Why I Support Franklin Circle Christian Church

Kathy Moody-Arndt


Kathy Moody-Arndt

Kathy Moody-Arndt

We all have our own ways of relating to this congregation. I was asked to share some of my reasons for my commitment to this church and for my desire to play my part in keeping it strong and vital.


Ken and I came to FCCC a little over a year ago.  It was July morning not long after we retired and moved back to Cleveland.  What I remember about that first Sunday, was how we both knew that this was where we wanted to be. As I look back, I find it


amazing to think about how much gets communicated just through the atmosphere and character of a congregation and surprisingly Pastor Allen wasn’t even here.  He was on vacation.


As many do, when I came to the service and looked around, I immediately noticed the diversity. (Unfortunately, this stood out because it is an unusual quality in most churches.)  I was also struck by the way that the leadership responsibilities were shared.


It was clear that people of different races and classes and sexual orientations were an integral part of the decisions being made.  I found myself thinking that surely this is what Jesus had in mind when he talked about loving our neighbor and reaching out to people we may not feel comfortable getting to know.


When I began meeting people, I assumed they had been here for some time.  Most churches I’ve been part of are primarily made up of members that go way back.  They like to tell you about the way things used to be done. Usually there is a golden age people refer to as the time in which they wish we could return.

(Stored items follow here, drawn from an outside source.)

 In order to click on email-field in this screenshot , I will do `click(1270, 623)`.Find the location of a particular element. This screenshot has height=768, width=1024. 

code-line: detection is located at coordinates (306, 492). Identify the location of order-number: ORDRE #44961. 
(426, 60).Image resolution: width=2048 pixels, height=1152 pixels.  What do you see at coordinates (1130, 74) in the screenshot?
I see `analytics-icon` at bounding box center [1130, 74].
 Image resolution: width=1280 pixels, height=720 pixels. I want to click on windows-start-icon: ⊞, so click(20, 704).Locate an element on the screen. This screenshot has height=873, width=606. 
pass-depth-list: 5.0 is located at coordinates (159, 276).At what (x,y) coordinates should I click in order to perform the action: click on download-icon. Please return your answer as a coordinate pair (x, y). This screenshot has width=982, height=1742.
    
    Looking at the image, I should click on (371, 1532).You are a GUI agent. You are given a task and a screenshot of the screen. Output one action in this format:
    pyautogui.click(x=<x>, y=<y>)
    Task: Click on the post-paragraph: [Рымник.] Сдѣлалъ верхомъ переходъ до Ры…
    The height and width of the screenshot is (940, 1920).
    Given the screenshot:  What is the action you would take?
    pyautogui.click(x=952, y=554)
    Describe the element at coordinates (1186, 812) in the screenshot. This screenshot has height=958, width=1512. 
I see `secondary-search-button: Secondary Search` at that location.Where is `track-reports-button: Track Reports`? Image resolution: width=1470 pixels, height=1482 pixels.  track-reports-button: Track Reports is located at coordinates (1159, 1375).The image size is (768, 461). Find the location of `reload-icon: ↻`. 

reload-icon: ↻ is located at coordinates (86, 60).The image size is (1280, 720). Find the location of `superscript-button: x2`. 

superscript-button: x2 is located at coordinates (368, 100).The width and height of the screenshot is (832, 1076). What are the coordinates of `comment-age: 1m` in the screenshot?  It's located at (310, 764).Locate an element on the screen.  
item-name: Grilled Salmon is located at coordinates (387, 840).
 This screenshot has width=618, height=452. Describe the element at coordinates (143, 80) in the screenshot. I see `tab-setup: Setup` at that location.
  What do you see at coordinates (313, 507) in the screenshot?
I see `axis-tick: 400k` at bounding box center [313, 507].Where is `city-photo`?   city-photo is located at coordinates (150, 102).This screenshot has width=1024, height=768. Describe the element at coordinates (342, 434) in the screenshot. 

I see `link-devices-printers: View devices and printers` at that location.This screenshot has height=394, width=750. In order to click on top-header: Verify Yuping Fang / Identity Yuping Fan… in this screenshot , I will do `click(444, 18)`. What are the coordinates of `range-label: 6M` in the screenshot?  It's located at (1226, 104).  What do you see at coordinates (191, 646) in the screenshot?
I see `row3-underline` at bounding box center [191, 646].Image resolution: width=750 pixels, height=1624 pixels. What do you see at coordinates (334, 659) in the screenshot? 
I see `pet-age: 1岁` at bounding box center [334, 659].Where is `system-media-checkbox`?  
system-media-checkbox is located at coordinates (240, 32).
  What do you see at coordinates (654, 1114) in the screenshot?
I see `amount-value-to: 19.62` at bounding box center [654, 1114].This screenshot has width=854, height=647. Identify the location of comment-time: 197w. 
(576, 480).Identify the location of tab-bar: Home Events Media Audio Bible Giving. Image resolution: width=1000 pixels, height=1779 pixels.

I was surprised one Sunday to see the bulletin board in the chapel showing the new members and to notice all the people I thought had been here for a while who had also come recently.  It left me feeling like, yes, I could fit in just fine. I began to see that I could help foster a church that’s moving into the future.


Now when I come on a Sunday morning, I find myself easily laughing and having fun with other people who are here. Some might say that we have more than our share of real characters. But out of this sharing comes a spirit of joy in being together.  This helps us to then be able to give thanks as we worship and fellowship together.


The thing I find most moving about being with all of you is how, sometimes, I look around and realize that I’m getting a glimpse of what it means to apply my faith. I say to myself, “This must be what Paul had in mind as he ministered to the early churches challenging the members to share one another’s joys and burdens and to affirm gifts both great and small.”


Now in spite of all these strengths, I am aware that we are not perfect.  Sometimes in fact I’m disappointed by things I hear and see.  Yet as we share together from all our different ages and backgrounds and perspectives, I find my faith is renewed and I leave giving thanks for God’s blessings and challenges in my life.


As we ponder our own thoughts, let us now express our thanks to God for this church and for Christians around the world as we offer our morning gifts.